BEGIN Record set

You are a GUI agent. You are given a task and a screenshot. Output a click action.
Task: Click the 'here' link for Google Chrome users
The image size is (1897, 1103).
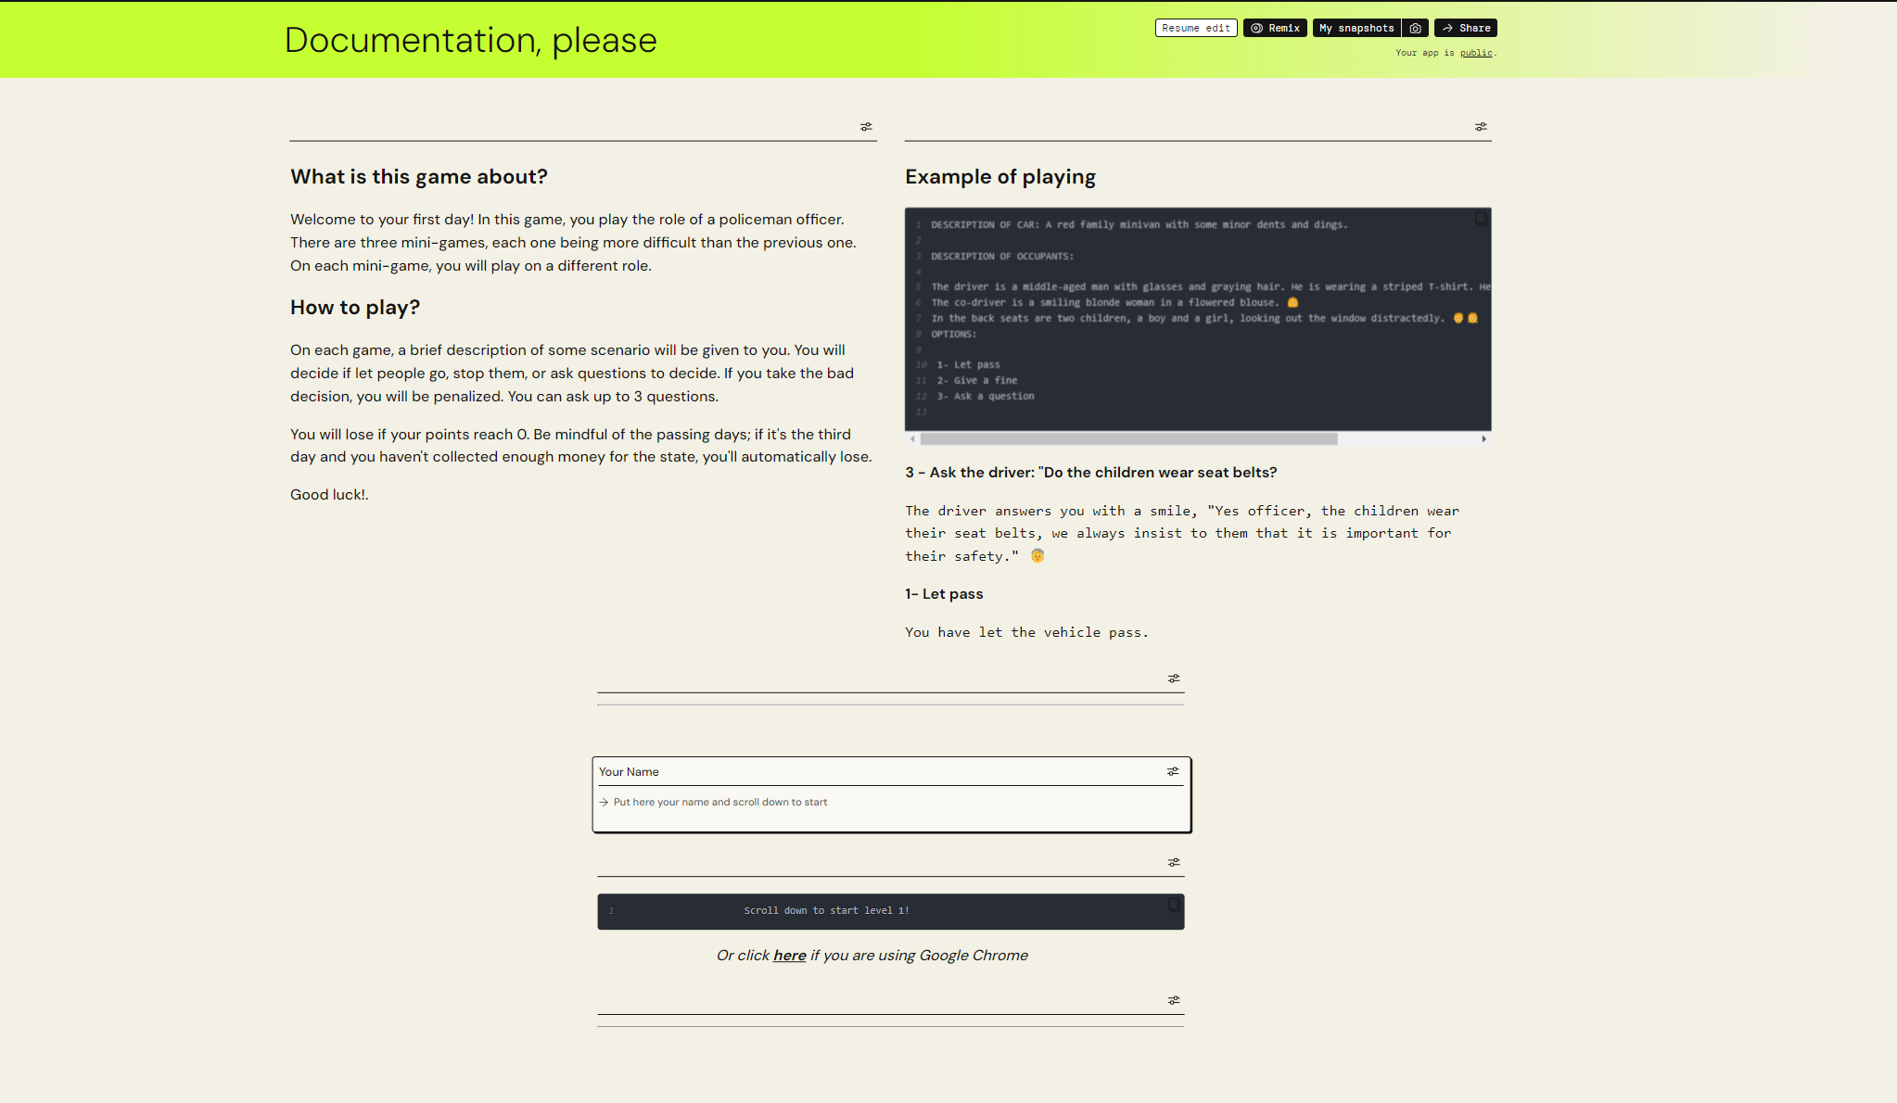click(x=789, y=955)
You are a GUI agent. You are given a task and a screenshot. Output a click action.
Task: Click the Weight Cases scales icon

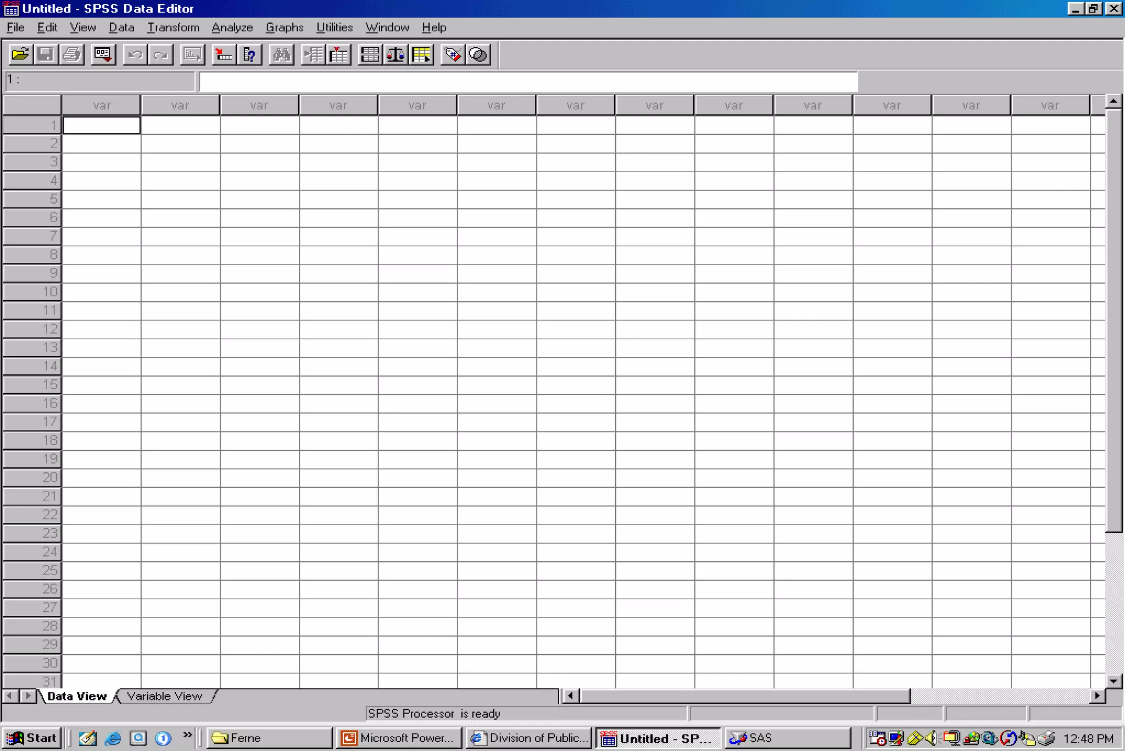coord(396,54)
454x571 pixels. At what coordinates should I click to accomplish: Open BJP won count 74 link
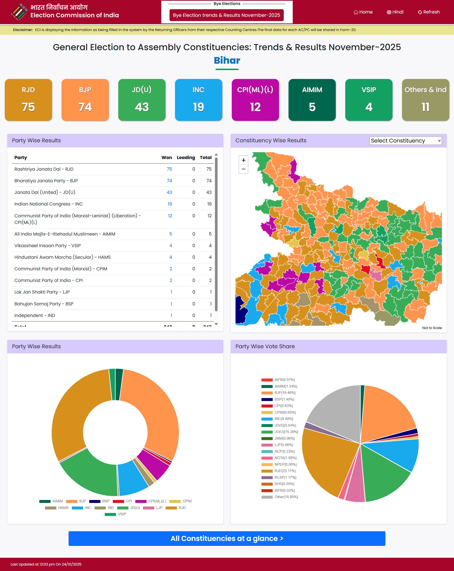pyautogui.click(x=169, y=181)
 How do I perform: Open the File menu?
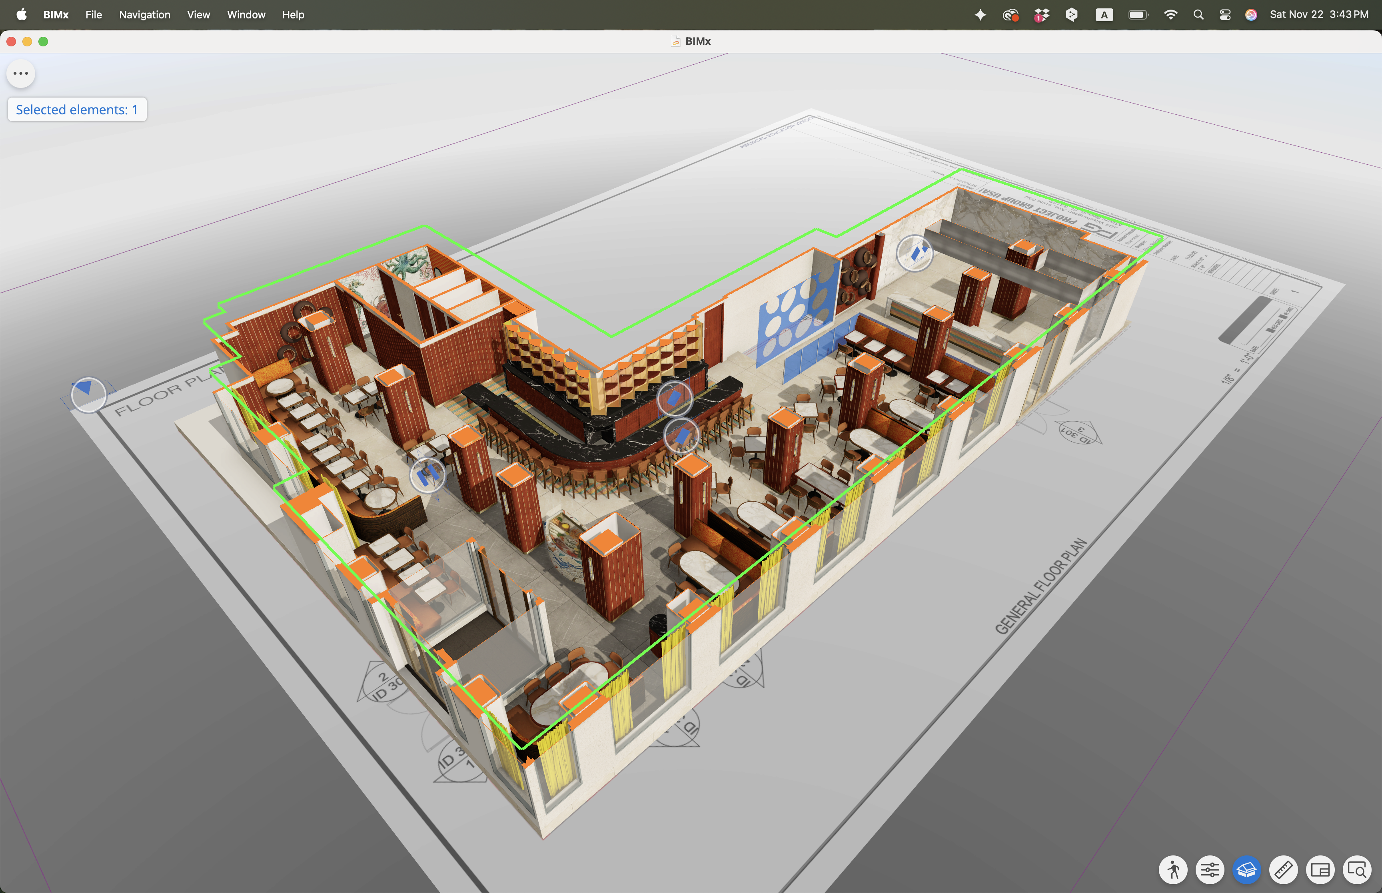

END Record set

Task objective:
For each entry, copy the text exactly and leave out any image it carries.

Answer to this exercise:
You are a GUI agent. You are given a task and a screenshot. Output a click action.
Task: Click the 'here' link for Google Chrome users
The image size is (1897, 1103).
click(x=789, y=955)
You are a GUI agent. You are given a task and a screenshot. Output a click action.
Task: Click the Weight Cases scales icon

coord(396,54)
454x571 pixels. At what coordinates should I click to accomplish: Open BJP won count 74 link
pyautogui.click(x=169, y=181)
 How do I perform: Open the File menu?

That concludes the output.